Appellants then point out that the judgment was lodged with the Court on 25 May 1967. Under their calculations, five court days after the 25th of May was 2 June 1967. No objections were filed to the form of the judgment, therefore, appellants contend that they had a right to presume that the judgment would be signed and filed at the expiration of the five day period. Appellees contend that the judgment in this case was not subject to the lodging requirements of Rule 58(d). We do not find it necessary to decide whether this judgment was subject to the provisions of the Rule. Rule 58(d) does not provide that the judgment must be signed and filed at the expiration of the five day period. The trial court was under no duty to sign and file the judgment at the end of the five day period even if the judgment was subject to the provisions of Rule 58(d).
The present case is distinguishable from both Hanen v. Willis, 102 Ariz. 6, 423 P.2d 95 (1967), and Eaton Fruit Company v. California Spray-Chemical Corp., 102 Ariz. 129, 426 P.2d 397 (1967). In Hanen, after entry of judgment, the appellant filed his notice of appeal which incorrectly recited the date of a minute entry order as the date of the judgment appealed from. The Supreme Court did not dismiss the appeal because of the incorrect date, but it must be noted that the appellant in Hanen had timely filed his notice of appeal after entry of judgment. In Eaton Fruit, the appellant had appealed from a minute entry order without having the order reduced to writing, signed by the judge and filed. The Supreme Court suspended appeal proceedings to allow the appellant to obtain a formal written order. This procedure cannot be applied in the present case because a formal judgment has already been signed and filed. There is no irregularity in the record that can be corrected by the trial court at this stage of the proceedings.

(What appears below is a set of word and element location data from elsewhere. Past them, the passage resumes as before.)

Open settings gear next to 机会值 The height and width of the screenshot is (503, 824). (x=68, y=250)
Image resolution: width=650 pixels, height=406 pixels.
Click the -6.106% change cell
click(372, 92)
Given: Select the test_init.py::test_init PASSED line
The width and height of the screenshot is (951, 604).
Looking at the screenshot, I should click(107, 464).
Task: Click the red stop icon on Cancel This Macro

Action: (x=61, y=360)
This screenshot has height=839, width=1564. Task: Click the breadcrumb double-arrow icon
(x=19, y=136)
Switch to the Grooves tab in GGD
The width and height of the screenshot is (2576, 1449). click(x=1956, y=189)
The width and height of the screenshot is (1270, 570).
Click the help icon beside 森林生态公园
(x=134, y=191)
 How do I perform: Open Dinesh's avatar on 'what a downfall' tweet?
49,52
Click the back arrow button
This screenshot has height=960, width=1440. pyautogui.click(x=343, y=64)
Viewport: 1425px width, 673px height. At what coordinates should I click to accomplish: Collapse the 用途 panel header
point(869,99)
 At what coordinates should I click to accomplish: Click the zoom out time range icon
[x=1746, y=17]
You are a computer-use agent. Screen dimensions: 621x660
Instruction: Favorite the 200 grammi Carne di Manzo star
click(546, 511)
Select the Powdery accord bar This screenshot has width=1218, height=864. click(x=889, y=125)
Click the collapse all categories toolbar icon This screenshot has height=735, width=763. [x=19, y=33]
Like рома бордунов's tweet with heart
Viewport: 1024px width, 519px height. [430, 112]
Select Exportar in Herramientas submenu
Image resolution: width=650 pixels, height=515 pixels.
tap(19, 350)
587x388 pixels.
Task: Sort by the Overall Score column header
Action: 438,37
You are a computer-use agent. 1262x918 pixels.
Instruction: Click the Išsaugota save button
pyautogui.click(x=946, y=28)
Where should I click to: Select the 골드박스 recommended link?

In order to facilitate the appeal process in the future, we make two suggestions pertaining to minute entries in the trial court. We recommend that the trial court make a minute entry reflecting receipt of the proposed form of judgment substantially as follows:
"The proposed form of judgment was lodged with the court this day."
The minutes should further reflect the date of signing and filing the judgment. That minute entry could be substantially as follows:
"No objections to the proposed form of judgment having been filed, it is ordered: judgment in conformity with the formal *514 written judgment signed and filed this date."
Minute entries made in the foregoing manner would aid counsel in determining the date from which the time for appeal begins to run. However, regardless of the minute entries made by the trial court, it is the obligation of counsel to check the court records to determine the exact date of entry of the judgment.
Appeal dismissed.
CAMERON, C.J., and DONOFRIO, J., concur.